We take customer calls daily from engineers, chemists, and purchasing managers who cite specific problems they’re encountering in their catalyst lines. Sometimes it’s a foaming issue, sometimes an off-spec polymer batch, and every time, our role as the manufacturer is to dig into real process details. We work together on pilot studies and offer technical visits—factory to factory—sharing our own field results as well as literature-backed best practices. It’s not just about delivering a drum; our teams compare chromatograms, run reactivity trials, and track changes in plant yields.
The long horizon of chemical production shows that product selection only starts with the datasheet. Over the years, those who focus on short-term cost often circle back to TIBA for long-term return. Joint troubleshooting, training, and custom blends for unusual catalyst or solvent needs all arise from the kind of collaboration that only manufacturers committed to continuous improvement can sustain. This approach has fostered long-term partnerships and a frank dialog, where we acknowledge both the capabilities and risks involved.

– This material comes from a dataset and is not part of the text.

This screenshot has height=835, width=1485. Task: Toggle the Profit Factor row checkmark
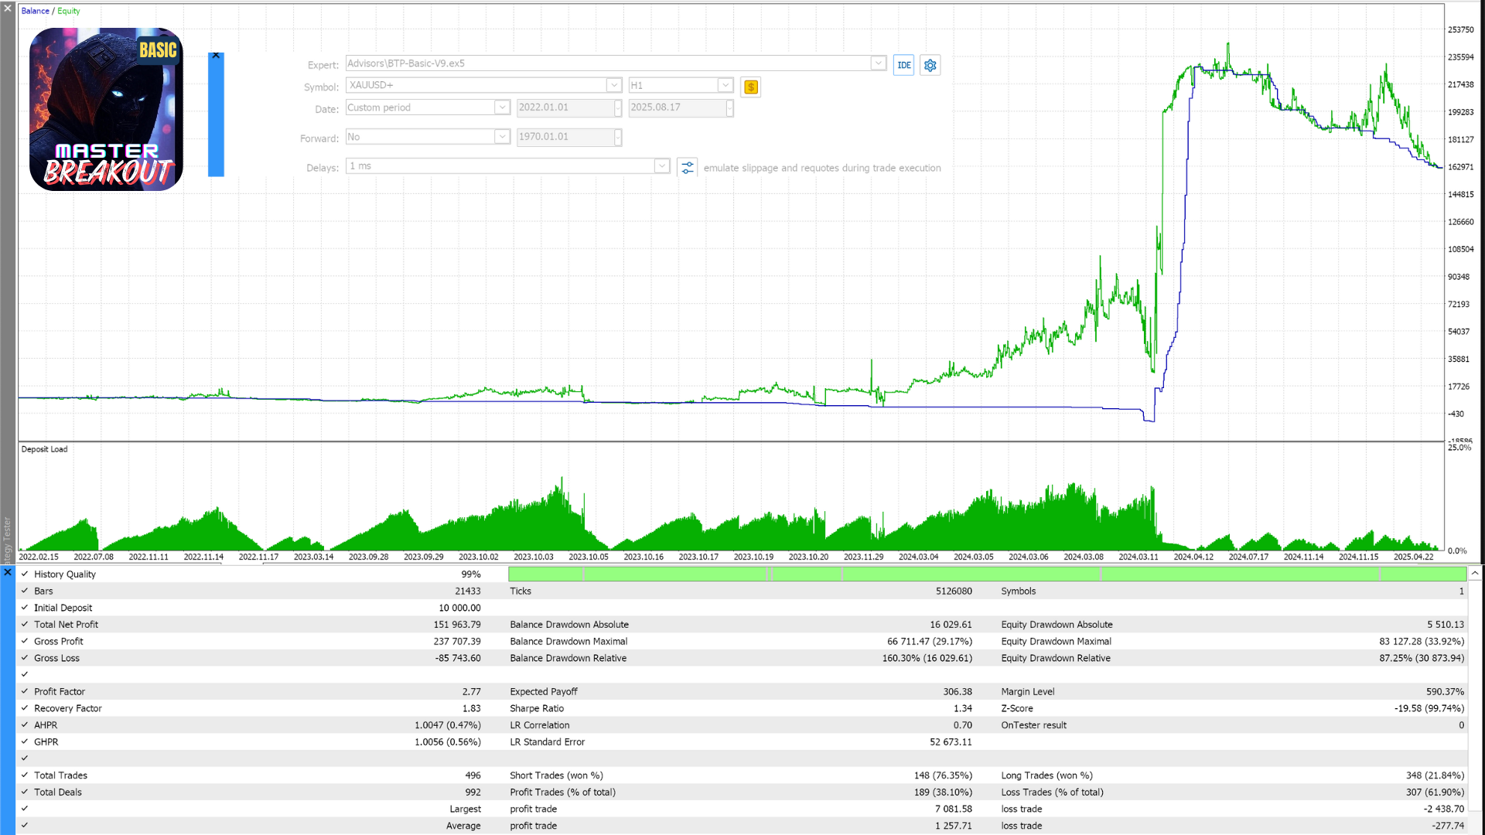pyautogui.click(x=25, y=692)
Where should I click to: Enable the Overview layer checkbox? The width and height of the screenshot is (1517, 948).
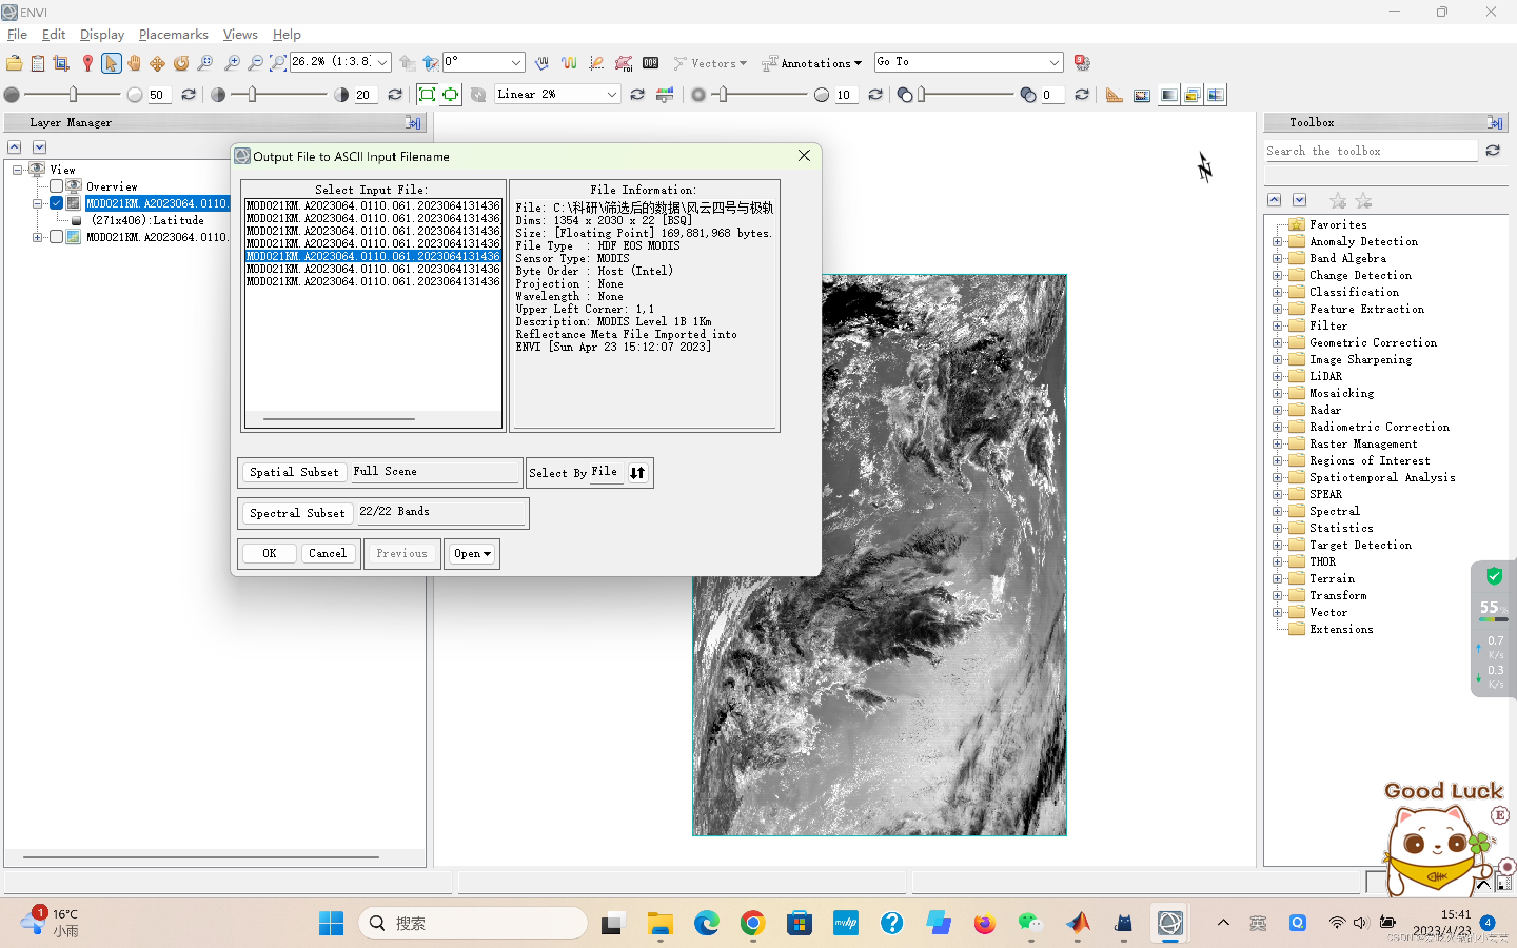pyautogui.click(x=56, y=186)
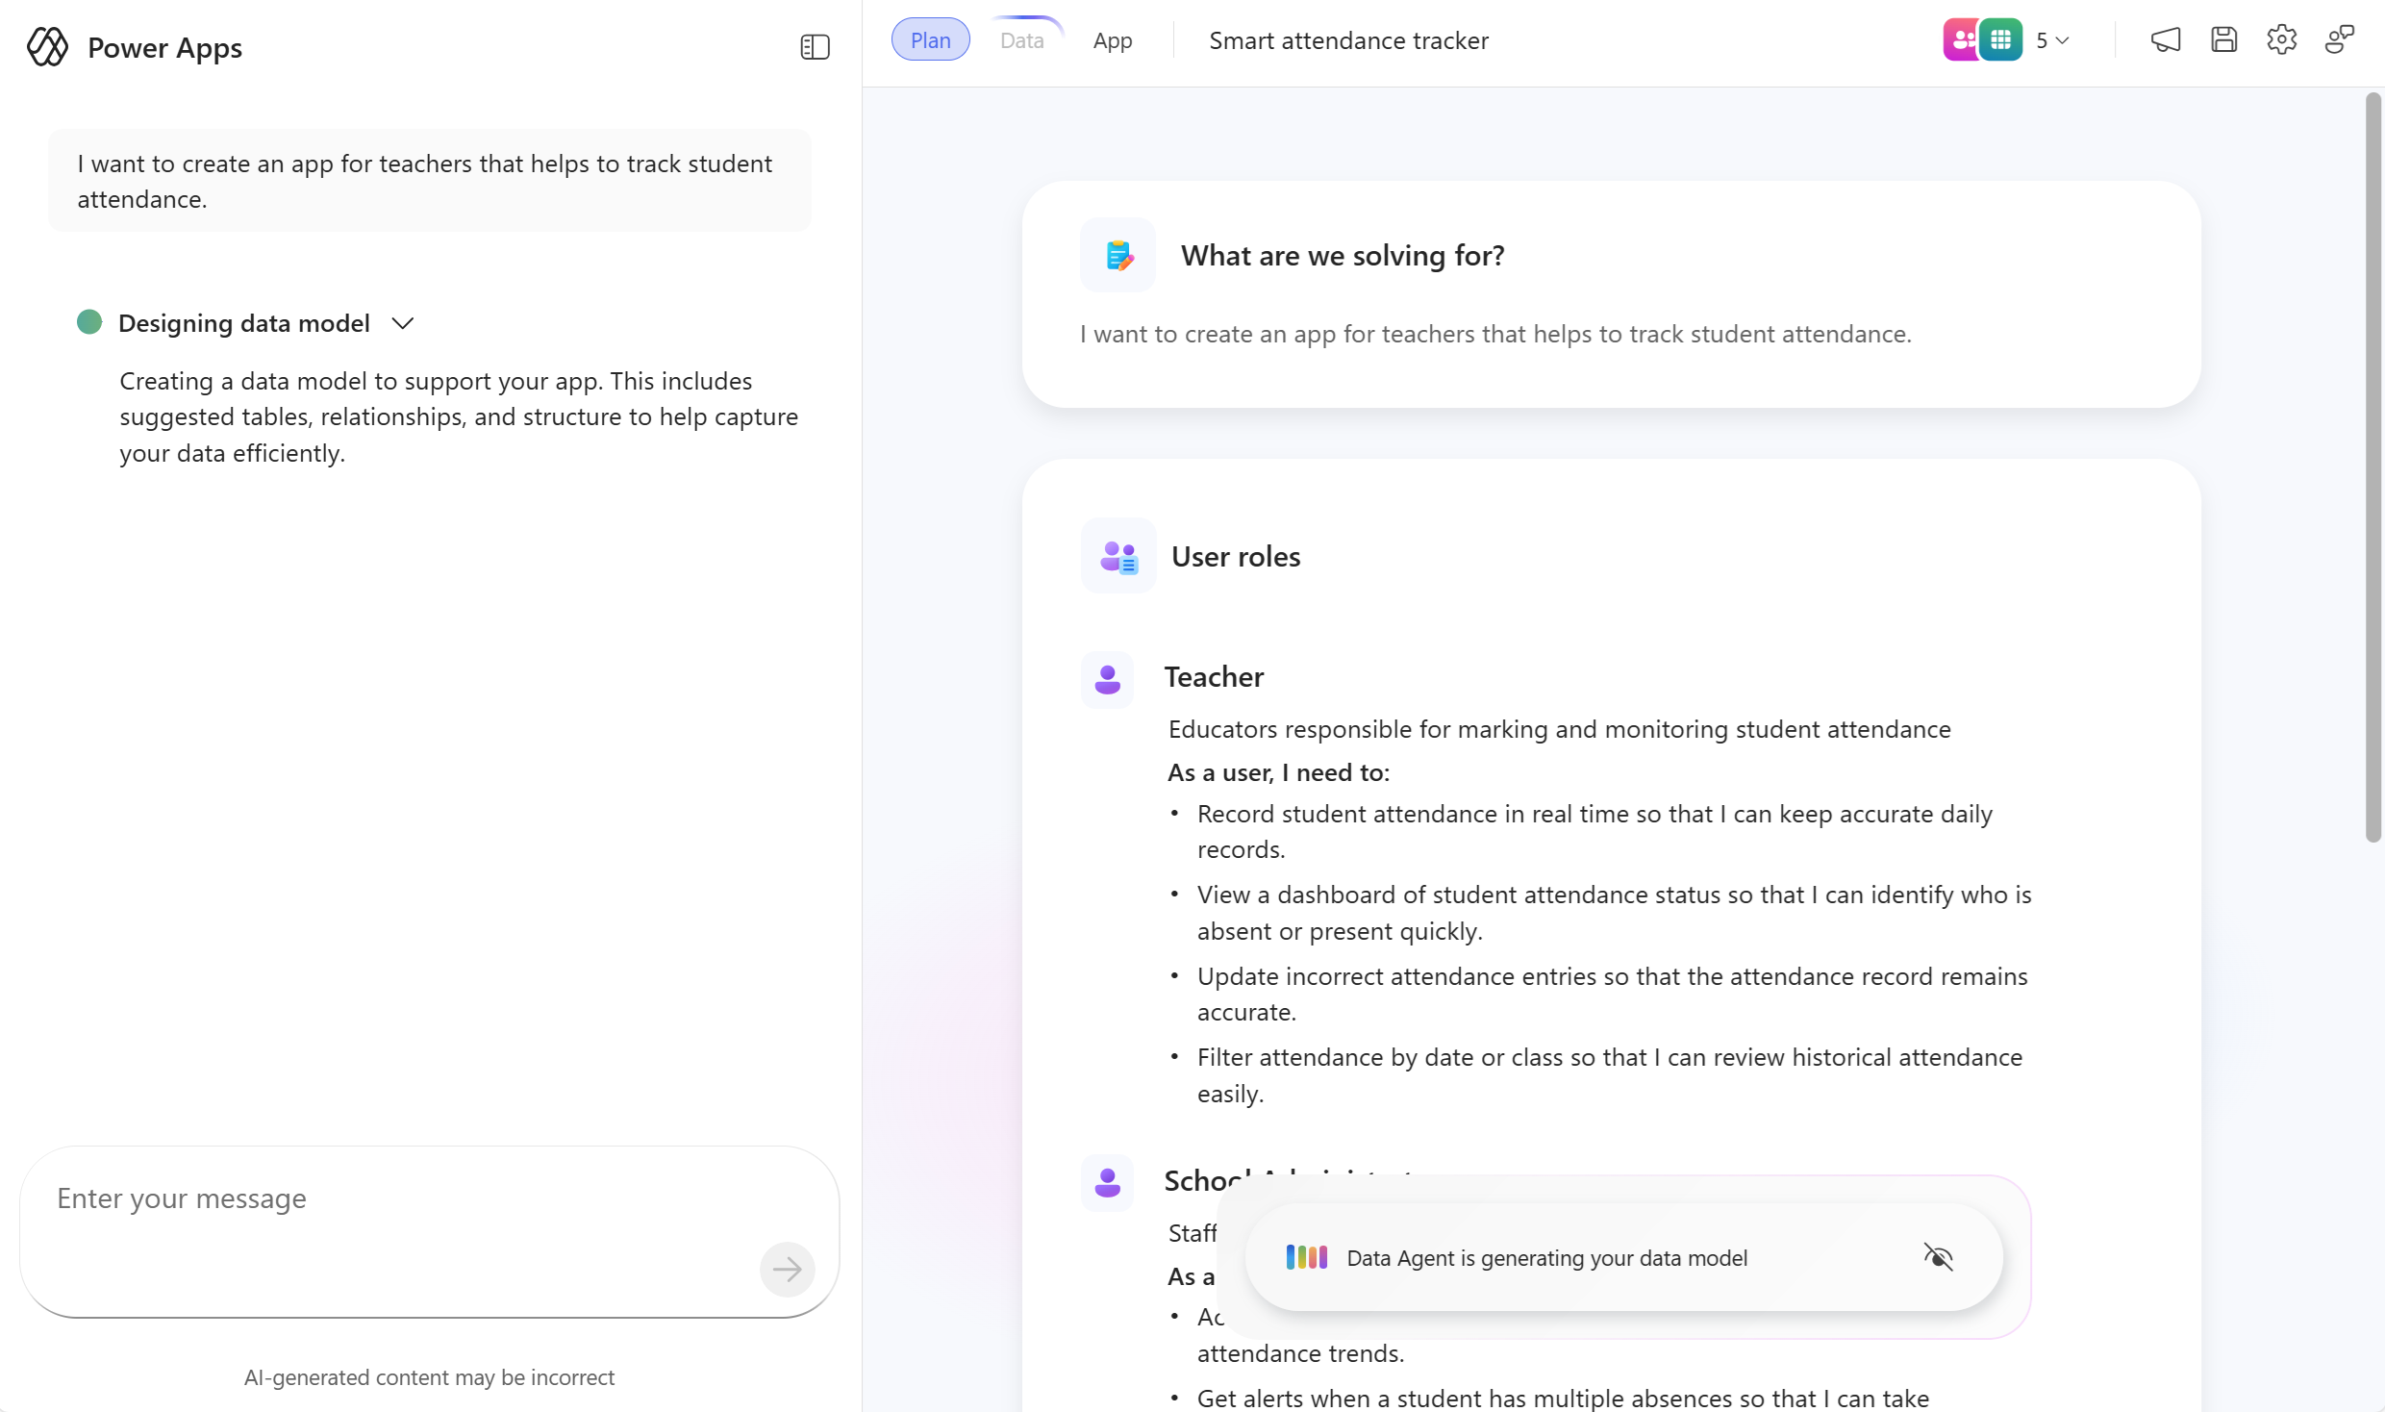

Triisobutylaluminum keeps finding new uses, reflecting shifts across industries. Recent years saw rising uptake in advanced composites and specialty adhesive formulations, where the unique profile of TIBA supports control at the interface between organic and inorganic phases. Teams in our R&D lines monitor trends in automation and process intensification—supporting higher throughput reactions under closed-system environments. These advances not only improve safety, but also increase process yield and environmental compliance.
Environmental responsibility underpins decisions at process scale. New cap technologies, custom liner films, and reactive scavenger strategies inside storage drums mean lower incident rates and cleaner disposal. As energy and greenhouse gas calculations become a plant-level metric, we see the value in reducing flare volume and leak risk at every fill.
Every operator who has handled TIBA knows to treat it with respect—sometimes the smallest oversight reveals weaknesses in procedure or design. This attitude, built on years of firsthand experience, results in systems robust enough to stand up to audited quality standards and evolving compliance rules. The value in a well-manufactured drum goes beyond raw data; it shows in every safe transfer, every batch with higher catalyst life, and in each call from technicians who demand not only reactivity but reliability. As producers, we keep building on those lessons, prioritizing both outcome and accountability.